Exercise prompt: Copy out every line from the records that includes "image".

Listed entries:

══════════

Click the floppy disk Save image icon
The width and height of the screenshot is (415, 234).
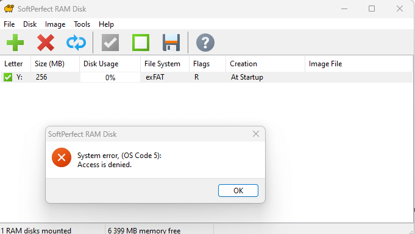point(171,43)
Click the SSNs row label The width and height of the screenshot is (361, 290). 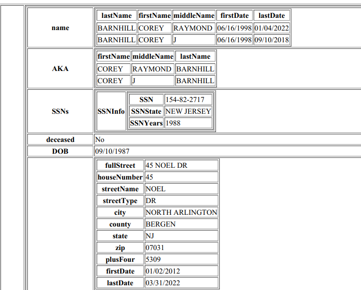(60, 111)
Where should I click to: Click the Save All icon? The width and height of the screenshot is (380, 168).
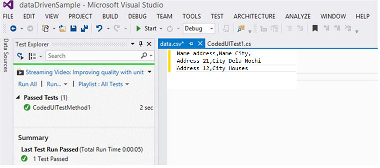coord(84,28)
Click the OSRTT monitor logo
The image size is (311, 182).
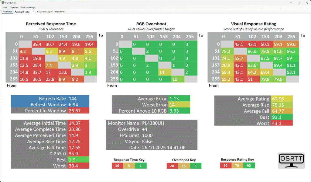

══════════

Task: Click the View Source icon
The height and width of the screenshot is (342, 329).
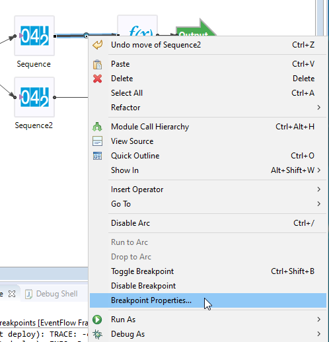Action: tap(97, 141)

══════════

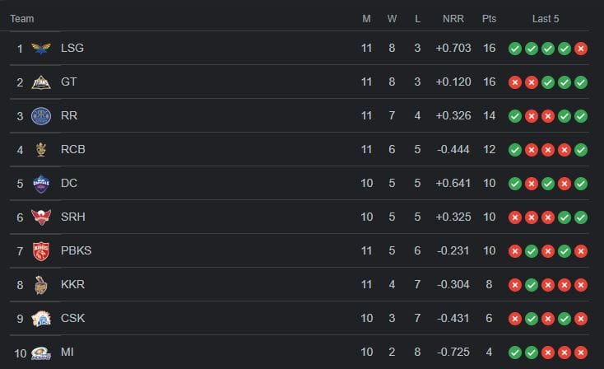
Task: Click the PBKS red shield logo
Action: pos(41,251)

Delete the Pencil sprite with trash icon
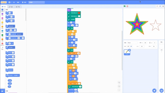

══════════

Task result:
Click the floppy disk Save image icon
The image size is (311, 182).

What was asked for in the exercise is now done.